Arthur K., étudiant boursier et salarié à mi-temps syndiqué, explique pourquoi le blocage, dès lors qu’il est décidé collectivement par les étudiants eux-mêmes, est justifié dans le premier temps d’une mobilisation.

Au-delà de la symbolique, un acte politique fort et nécessaire à la lutte.

Quand ils sont minoritaires dans les conseils centraux, quand les médias officiels, l’Etat et le patronat s’emploient à les faire passer pour des privilégié-es manipulables à souhait, quand ils et elles ne constituent pas en soi une force de production, quelle chance ont les étudiant-es de se faire entendre et de participer à l’élaboration de leur université ?

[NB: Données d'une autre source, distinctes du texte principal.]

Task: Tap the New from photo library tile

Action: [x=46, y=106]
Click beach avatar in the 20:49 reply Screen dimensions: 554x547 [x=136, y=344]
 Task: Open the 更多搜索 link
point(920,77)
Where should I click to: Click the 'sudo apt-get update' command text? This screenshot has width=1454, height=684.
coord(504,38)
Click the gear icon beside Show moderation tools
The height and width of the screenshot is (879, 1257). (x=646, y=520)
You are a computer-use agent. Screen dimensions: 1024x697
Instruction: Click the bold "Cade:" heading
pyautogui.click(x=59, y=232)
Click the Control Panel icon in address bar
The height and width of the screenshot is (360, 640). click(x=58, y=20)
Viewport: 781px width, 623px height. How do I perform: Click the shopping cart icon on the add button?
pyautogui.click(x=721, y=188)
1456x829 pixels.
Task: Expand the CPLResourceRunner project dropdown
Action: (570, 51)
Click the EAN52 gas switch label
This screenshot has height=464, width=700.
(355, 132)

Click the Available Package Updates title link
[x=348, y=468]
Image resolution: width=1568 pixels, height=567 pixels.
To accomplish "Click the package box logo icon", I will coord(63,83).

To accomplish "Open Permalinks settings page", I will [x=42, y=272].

Si la grève est l’arme démocratique du peuple pour contrôler ses représentant-es par le rapport de force économique qu’elle induit, cela ne semble pas concerner les étudiant-es, a priori seul-es pénalisé-es par le blocage des facs. Le blocage ne serait alors qu’un acte symbolique provoqué par des « terroristes » minoritaires. Mais on ne bloque pas sa fac arbitrairement à vingt si l’on cherche à rallier de nouvelles personnes à sa cause. C’est pourquoi les modalités d’action du mouvement étudiant sont décidées collectivement en Assemblée Générale, et on ne peut nier que rassembler plusieurs centaines, voire plusieurs milliers d’étudiant-es et de personnels en AG est déjà un acte fort. De plus, opposer au fonctionnement électoral de l’université des AG qui reposent sur les principes de l’autogestion et de la démocratie directe n’a pas qu’un sens symbolique, mais bien politique. Qu’est-ce qui est le plus légitime : les conseils centraux, dont la composition n’est absolument pas représentative ni impartiale, ou bien les AG qui regroupent parfois 30% des étudiant-es d’une fac ? Les partisan-es de la délégation sous forme de chèque en blanc diront que c’est les conseils centraux. Nous préférons les AG où tous peuvent s’exprimer et influer sur les décisions collectives.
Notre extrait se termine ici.